_YOUR GOAL:_
Filter the data for "Upbeats" and copy matching lines.

*** EXTRACTED ENTRIES

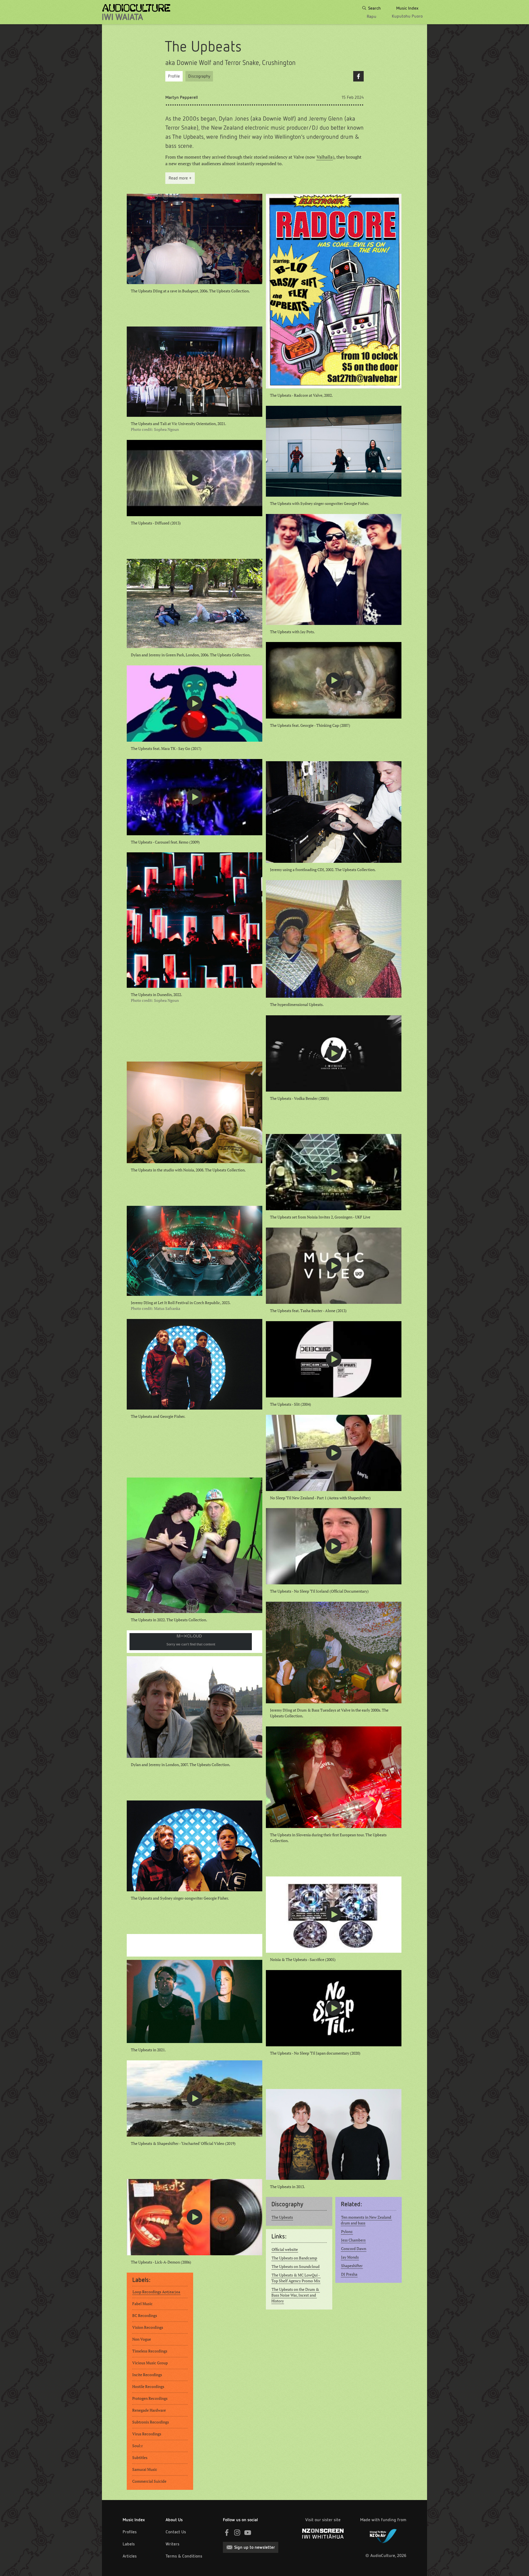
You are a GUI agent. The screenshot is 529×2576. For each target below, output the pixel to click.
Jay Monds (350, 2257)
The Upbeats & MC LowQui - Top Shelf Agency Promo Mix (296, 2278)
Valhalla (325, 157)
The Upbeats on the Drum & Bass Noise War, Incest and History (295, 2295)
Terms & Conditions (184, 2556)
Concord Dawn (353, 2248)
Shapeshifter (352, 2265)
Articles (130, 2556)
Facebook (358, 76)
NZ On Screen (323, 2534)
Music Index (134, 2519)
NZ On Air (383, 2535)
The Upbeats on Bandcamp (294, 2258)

******

_EXERCISE RESPONSE:_
The Upbeats & MC LowQui - Top Shelf Agency Promo Mix (296, 2278)
The Upbeats on the Drum & Bass Noise War, Incest and History (295, 2295)
The Upbeats on Bandcamp (294, 2258)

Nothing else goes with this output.